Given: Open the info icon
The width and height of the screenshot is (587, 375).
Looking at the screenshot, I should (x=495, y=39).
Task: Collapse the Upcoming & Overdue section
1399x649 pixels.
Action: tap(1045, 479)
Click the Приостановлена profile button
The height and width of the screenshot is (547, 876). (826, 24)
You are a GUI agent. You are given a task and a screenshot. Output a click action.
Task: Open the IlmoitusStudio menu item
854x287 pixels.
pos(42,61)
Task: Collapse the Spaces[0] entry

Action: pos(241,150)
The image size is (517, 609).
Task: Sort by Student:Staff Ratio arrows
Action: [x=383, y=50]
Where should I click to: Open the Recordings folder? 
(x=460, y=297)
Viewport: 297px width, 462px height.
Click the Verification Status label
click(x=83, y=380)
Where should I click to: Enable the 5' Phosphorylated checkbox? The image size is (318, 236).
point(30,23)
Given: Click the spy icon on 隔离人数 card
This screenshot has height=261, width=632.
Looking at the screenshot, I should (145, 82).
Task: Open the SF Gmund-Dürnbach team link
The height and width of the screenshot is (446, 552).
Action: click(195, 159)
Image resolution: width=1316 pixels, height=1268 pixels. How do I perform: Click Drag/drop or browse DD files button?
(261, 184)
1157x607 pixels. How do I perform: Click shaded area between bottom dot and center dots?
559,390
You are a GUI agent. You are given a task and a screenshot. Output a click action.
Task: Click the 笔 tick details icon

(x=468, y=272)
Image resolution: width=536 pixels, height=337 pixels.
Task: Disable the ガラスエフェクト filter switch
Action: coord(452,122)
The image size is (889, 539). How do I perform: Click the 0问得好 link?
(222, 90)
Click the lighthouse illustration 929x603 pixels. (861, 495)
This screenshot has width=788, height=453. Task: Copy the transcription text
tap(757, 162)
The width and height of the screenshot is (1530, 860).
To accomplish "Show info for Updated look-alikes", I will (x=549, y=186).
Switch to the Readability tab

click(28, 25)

• _PROBLEM DETAILS_
Repeat each entry above exactly as shown.

• _RESPONSE TO THE EXERCISE_
Given: Open the info icon
The width and height of the screenshot is (587, 375).
Looking at the screenshot, I should (x=495, y=39).
Task: Collapse the Upcoming & Overdue section
1399x649 pixels.
Action: tap(1045, 479)
Click the Приостановлена profile button
The height and width of the screenshot is (547, 876). (826, 24)
You are a GUI agent. You are given a task and a screenshot. Output a click action.
Task: Open the IlmoitusStudio menu item
854x287 pixels.
pos(42,61)
Task: Collapse the Spaces[0] entry

Action: pos(241,150)
The image size is (517, 609).
Task: Sort by Student:Staff Ratio arrows
Action: [x=383, y=50]
Where should I click to: Open the Recordings folder? 
(x=460, y=297)
Viewport: 297px width, 462px height.
Click the Verification Status label
click(x=83, y=380)
Where should I click to: Enable the 5' Phosphorylated checkbox? The image size is (318, 236).
point(30,23)
Given: Click the spy icon on 隔离人数 card
This screenshot has height=261, width=632.
Looking at the screenshot, I should (145, 82).
Task: Open the SF Gmund-Dürnbach team link
The height and width of the screenshot is (446, 552).
Action: click(195, 159)
Image resolution: width=1316 pixels, height=1268 pixels. How do I perform: Click Drag/drop or browse DD files button?
(261, 184)
1157x607 pixels. How do I perform: Click shaded area between bottom dot and center dots?
559,390
You are a GUI agent. You are given a task and a screenshot. Output a click action.
Task: Click the 笔 tick details icon

(x=468, y=272)
Image resolution: width=536 pixels, height=337 pixels.
Task: Disable the ガラスエフェクト filter switch
Action: coord(452,122)
The image size is (889, 539). How do I perform: Click the 0问得好 link?
(222, 90)
Click the lighthouse illustration 929x603 pixels. (861, 495)
This screenshot has width=788, height=453. Task: Copy the transcription text
tap(757, 162)
The width and height of the screenshot is (1530, 860).
To accomplish "Show info for Updated look-alikes", I will (x=549, y=186).
Switch to the Readability tab

click(28, 25)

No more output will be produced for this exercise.